Starting at the top of the entries below, print each line exactly until the line with "Click the 关闭" has been printed too.

** Recorded information follows **

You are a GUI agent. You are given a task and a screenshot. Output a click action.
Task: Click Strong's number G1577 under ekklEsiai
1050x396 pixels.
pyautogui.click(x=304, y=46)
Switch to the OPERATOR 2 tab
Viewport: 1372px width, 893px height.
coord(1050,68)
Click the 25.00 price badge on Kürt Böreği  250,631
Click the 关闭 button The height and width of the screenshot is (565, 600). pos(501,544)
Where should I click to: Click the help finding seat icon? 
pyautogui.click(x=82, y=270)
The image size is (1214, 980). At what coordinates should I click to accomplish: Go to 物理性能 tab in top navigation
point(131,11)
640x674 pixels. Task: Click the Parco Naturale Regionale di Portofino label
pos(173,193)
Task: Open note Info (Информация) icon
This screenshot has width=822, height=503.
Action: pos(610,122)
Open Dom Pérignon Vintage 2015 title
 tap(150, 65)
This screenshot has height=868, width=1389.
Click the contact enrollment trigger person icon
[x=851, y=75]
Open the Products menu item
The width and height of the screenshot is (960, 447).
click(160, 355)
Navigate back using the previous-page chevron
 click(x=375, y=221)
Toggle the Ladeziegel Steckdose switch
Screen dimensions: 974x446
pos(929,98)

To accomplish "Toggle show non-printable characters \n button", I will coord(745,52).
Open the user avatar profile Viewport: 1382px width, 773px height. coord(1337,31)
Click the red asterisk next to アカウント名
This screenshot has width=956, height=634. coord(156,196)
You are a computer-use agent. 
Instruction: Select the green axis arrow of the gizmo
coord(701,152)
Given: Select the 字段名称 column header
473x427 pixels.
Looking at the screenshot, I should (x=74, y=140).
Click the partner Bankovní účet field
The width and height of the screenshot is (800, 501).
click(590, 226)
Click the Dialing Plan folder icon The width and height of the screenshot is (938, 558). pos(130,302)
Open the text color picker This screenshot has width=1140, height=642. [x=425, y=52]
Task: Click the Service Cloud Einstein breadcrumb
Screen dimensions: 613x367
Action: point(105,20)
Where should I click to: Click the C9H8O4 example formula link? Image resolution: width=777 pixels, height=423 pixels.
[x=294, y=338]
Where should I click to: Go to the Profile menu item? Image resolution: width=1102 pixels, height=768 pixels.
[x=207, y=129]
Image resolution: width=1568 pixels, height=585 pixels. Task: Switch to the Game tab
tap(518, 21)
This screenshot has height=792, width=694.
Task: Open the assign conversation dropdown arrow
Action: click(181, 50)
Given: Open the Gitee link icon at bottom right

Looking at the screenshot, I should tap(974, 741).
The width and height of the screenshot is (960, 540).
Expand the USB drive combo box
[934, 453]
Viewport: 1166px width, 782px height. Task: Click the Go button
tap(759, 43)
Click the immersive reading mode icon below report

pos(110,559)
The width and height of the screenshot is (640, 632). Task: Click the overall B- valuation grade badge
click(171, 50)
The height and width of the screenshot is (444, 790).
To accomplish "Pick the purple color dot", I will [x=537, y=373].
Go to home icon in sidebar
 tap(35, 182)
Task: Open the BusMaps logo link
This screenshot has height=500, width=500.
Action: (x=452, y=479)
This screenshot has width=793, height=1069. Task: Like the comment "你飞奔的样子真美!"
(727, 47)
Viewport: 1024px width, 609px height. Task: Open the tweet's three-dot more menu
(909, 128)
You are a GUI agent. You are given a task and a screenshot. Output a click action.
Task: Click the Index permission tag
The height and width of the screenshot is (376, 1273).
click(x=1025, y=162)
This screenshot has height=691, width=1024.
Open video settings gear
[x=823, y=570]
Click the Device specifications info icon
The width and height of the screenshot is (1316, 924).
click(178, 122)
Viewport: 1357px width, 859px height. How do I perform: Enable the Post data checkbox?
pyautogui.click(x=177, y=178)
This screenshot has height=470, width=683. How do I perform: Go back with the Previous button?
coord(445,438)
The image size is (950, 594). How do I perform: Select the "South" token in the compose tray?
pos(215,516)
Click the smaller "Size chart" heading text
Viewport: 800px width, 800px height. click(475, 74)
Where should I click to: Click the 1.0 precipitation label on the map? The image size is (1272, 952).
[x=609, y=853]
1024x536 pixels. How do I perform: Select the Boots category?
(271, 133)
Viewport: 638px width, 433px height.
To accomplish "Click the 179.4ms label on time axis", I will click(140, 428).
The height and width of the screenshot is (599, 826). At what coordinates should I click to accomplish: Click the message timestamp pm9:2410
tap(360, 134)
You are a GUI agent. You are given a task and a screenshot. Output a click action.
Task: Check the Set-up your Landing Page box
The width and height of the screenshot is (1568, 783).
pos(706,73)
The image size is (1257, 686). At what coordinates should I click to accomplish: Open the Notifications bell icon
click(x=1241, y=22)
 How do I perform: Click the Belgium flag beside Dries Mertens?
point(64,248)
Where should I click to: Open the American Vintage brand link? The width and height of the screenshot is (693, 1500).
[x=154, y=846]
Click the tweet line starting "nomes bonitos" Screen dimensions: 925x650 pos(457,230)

** End of Recorded information **

- Exercise solution -
You are a GUI agent. You are given a task and a screenshot. Output a click action.
Task: Click Strong's number G1577 under ekklEsiai
1050x396 pixels.
pyautogui.click(x=304, y=46)
Switch to the OPERATOR 2 tab
Viewport: 1372px width, 893px height.
coord(1050,68)
Click the 25.00 price badge on Kürt Böreği  250,631
Click the 关闭 button The height and width of the screenshot is (565, 600). pos(501,544)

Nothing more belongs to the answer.